В декабре 1872 года Тютчев почувствовал, что отнимается левая рука, ощутил резкое ухудшение зрения; его начали мучить страшные головные боли. Утром 1 января 1873 года, несмотря на предостережение окружающих, он пошел на прогулку, намереваясь посетить знакомых. На улице с ним случился удар, парализовавший всю левую половину тела. 15 июля 1873 года Тютчев скончался. Через три дня гроб с телом поэта был перевезен из Царского Села в Санкт-Петербург. Федора Тютчева похоронили на кладбище Новодевичьего монастыря.
Александр Герцен
Автор знаменитой хроники отечественной и европейской жизни середины XIX века «Былое и думы», романа «Кто виноват?», нескольких повестей и рассказов Александр Иванович Герцен родился в Москве в 1812 году в семье богатого помещика Ивана Алексеевича Яковлева. Ставшую известной фамилию Герцен (от немецкого «Herz» – «сердце») придумал сыну отец, и связано это было с тем, что его брак с матерью Александра Ивановича – немкой Генриеттой-Вильгельминой-Луизой Гааг – официально так и не был оформлен.
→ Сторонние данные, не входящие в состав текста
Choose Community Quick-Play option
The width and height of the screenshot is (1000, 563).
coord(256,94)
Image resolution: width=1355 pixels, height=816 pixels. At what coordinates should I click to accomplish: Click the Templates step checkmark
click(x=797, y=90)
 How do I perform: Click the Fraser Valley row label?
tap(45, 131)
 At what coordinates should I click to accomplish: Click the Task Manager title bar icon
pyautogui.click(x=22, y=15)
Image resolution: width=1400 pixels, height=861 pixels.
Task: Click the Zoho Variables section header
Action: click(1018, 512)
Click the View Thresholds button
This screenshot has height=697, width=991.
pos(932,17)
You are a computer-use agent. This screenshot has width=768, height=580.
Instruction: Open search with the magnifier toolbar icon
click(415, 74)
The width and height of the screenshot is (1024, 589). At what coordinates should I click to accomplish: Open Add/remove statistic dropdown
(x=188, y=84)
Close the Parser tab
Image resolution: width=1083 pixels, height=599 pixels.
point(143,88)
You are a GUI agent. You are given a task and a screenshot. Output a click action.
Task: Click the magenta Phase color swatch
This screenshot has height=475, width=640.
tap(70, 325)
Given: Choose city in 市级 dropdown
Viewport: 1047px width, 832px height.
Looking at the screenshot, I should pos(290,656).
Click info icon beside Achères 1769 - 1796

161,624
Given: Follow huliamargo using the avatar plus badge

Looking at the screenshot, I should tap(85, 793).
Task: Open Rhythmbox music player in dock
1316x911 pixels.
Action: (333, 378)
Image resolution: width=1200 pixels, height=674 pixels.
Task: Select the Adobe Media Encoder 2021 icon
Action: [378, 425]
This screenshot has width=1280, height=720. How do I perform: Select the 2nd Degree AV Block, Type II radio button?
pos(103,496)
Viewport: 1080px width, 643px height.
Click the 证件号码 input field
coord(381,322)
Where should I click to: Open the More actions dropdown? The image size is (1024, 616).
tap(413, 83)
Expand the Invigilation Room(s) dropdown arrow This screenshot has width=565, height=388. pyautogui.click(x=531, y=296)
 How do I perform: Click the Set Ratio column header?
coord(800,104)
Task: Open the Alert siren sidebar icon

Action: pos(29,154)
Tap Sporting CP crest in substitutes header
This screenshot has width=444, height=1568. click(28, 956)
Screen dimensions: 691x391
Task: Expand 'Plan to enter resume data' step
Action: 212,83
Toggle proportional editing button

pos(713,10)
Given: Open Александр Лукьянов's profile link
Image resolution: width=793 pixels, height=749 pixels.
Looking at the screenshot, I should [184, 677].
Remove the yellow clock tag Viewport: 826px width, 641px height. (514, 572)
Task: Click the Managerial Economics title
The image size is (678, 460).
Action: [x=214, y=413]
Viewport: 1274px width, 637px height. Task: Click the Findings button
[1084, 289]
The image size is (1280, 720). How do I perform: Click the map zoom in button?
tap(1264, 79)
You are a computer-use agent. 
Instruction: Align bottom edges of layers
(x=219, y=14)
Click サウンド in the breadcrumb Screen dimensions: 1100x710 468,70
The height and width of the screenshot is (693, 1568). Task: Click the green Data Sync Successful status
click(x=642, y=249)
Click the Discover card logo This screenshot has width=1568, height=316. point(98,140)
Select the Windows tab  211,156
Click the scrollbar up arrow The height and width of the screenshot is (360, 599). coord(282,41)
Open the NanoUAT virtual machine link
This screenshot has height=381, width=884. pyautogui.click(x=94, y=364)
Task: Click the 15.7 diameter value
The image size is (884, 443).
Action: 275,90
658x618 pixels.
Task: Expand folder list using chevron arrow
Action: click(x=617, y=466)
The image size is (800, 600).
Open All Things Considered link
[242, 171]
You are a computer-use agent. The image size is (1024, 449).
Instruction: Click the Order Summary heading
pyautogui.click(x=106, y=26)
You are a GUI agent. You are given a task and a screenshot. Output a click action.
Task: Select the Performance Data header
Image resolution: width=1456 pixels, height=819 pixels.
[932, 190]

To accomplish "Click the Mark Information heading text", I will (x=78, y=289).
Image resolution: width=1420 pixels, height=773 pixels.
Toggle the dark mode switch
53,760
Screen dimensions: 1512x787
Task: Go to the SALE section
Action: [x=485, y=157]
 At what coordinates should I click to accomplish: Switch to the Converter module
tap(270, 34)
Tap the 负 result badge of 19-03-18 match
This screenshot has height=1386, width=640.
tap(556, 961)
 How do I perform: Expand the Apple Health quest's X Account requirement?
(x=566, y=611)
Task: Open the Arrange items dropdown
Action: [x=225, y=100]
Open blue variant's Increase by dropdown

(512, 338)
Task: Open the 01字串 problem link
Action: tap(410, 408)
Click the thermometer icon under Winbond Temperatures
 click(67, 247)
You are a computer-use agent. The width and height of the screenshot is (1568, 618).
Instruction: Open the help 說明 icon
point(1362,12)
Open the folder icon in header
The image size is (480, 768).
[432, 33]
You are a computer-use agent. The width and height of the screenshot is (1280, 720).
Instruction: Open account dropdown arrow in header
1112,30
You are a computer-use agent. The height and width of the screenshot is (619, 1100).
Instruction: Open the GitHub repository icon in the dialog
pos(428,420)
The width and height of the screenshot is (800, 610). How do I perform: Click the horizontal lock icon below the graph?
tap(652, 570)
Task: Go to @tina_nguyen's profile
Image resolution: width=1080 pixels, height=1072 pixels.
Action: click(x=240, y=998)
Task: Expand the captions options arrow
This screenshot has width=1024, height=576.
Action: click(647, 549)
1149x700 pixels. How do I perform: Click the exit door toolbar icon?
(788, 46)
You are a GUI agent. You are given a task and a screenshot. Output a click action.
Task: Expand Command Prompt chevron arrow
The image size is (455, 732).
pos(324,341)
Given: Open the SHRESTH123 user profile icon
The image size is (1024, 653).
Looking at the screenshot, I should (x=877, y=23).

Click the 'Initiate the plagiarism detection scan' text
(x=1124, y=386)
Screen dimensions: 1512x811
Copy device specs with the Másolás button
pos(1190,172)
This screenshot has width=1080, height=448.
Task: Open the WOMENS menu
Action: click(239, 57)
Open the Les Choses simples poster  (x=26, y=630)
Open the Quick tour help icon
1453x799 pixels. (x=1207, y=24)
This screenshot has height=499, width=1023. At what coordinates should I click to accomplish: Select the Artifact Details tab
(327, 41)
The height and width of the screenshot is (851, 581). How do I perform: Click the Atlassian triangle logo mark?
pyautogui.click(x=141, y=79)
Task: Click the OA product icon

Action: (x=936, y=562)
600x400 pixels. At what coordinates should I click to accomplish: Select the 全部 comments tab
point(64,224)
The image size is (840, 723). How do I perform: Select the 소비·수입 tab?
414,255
Наталья Александровна Захарьина была двоюродной сестрой Герцена, а точнее – незаконнорожденной дочерью Александра Алексеевича Яковлева (старшего брата отца Александра Ивановича). Она была младше своего кузена на пять лет.
После смерти отца семилетняя Наталья вынуждена была отправиться вместе с другими детьми и матерью в деревню. Там своим печальным видом она привлекла внимание княгини М. А. Хованской, родной сестры ее покойного отца, и та «из милости» взяла девочку к себе на воспитание. В результате Наталья жила у этой своенравной и деспотичной старухи на положении «сироты-воспитанницы» до своего двадцатилетия.
Будучи кузиной и кузеном, Наталья и Александр были знакомы с раннего детства, но душевно они сблизились лишь в то время, когда Герцен уже был студентом Московского университета и особенно во время его ареста (как «смелого вольнодумца, весьма опасного для общества») и тюремного заключения. Из ссылки (сначала из Перми, потом из Вятки и Владимира) Герцен часто писал Наталье Александровне и регулярно получал от нее ответы. Сначала это была обыкновенная переписка между родственниками, но потом Александр Иванович решился назвать связывающее их чувство не дружбой, а любовью.